CCTA WATCHDOG REPORT- 23 February 2015 – Economic Development & Health and Human Services

At the last meeting of the Craven County Board of Commissioners, held on February 16th, 2015, Timothy Downs, Economic Development Director, gave his quarterly report.  He first passed a booklet he was in the process of developing (said it wasn’t a finished product), and he did not make it available to anyone except the Board (in violation of Sunshine Laws), but he said it would be a sales piece that would be very helpful when talking to prospects.
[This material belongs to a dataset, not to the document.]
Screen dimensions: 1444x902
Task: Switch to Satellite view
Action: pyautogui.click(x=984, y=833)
Tim discussed working with the Community College on the “incubator” program and with the Craven 100 Alliance.  He said C1A (as they are abbreviating it) has funds in the bank, working committees in place, a website in place, social media efforts underway, and they are working on getting private money into the enterprise.  Earlier I had asked Tim what the fees are for private companies, and was told from $500 to $1,000 depending on the size of the business.
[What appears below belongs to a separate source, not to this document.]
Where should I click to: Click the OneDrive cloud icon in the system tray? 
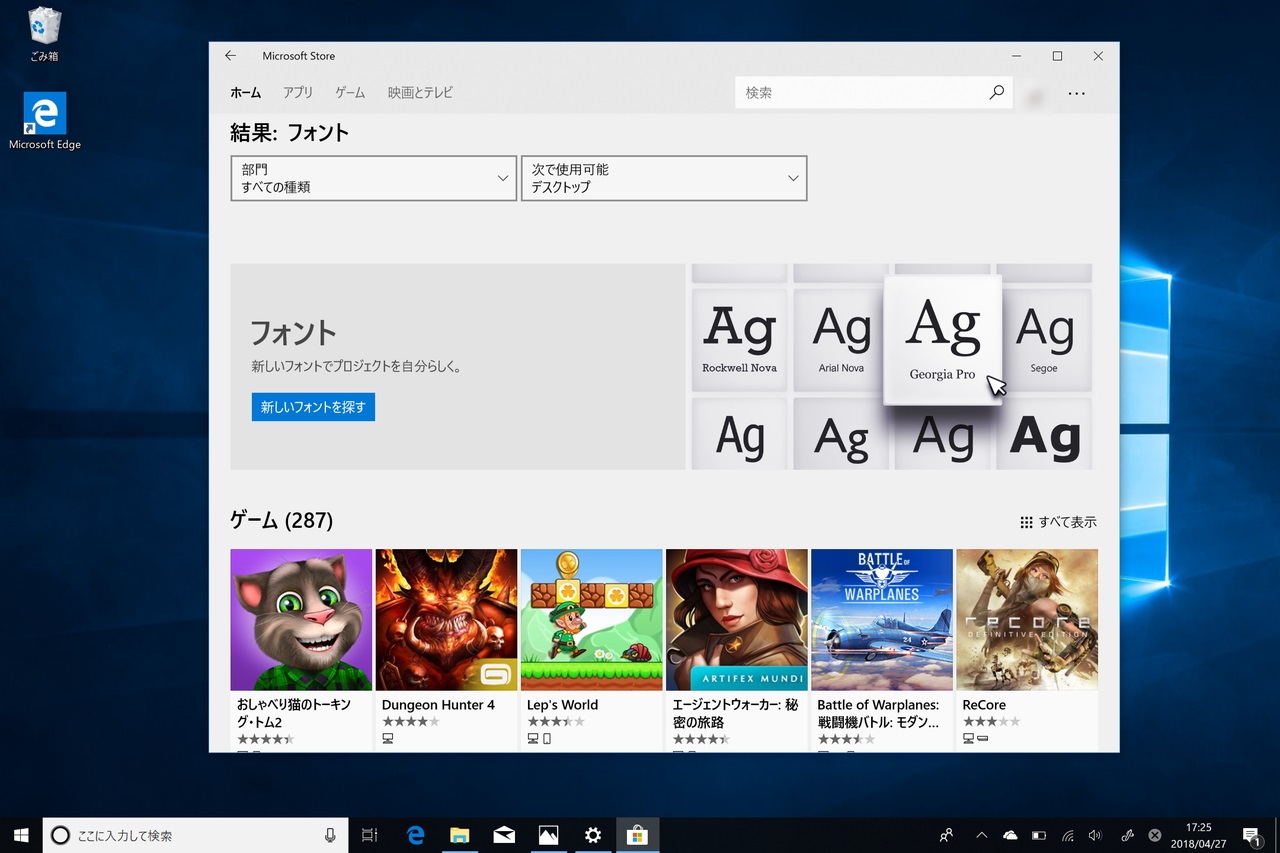[1010, 835]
Then Tim said that there would be a campaign to raise money for the Craven 100 Alliance, and it would probably be contracted out rather than to try to undertake the effort themselves.  HE THEN SAID THE GOAL WOULD BE TO RAISE AROUND $1.5 MILLION.  I was astounded as it seemed so inconsistent with what I had just learned about fees for private companies.  Later, I asked Tim about it, and he said a company named “Convergent” had experience with raising that kind of money for economic development enterprises.

I did some checking on the internet.  I learned that Convergent Nonprofit Solutions is indeed a company that has made a specialty of raising funds for economic development from private companies. Their website states that they raised $1,495,300 for Wayne County, N.C., $1,027,200 for Thomasville, N.C., $1,700,000 for Burlington, N.C., and $1,167,000 for Jacksonville, N.C.  I also found on the internet that they had raised $940,000 for Davie County.  I know a number of people in Davie, so I called someone there, and found out that Convergent had indeed raised the $940,000 for economic development OVER A 5 YEAR PERIOD.  I ALSO LEARNED THAT CONVERGENT WAS PAID A FEE AND EXPENSE MONEY THAT AMOUNTED TO ABOUT 18% OF THE TOTAL RAISED.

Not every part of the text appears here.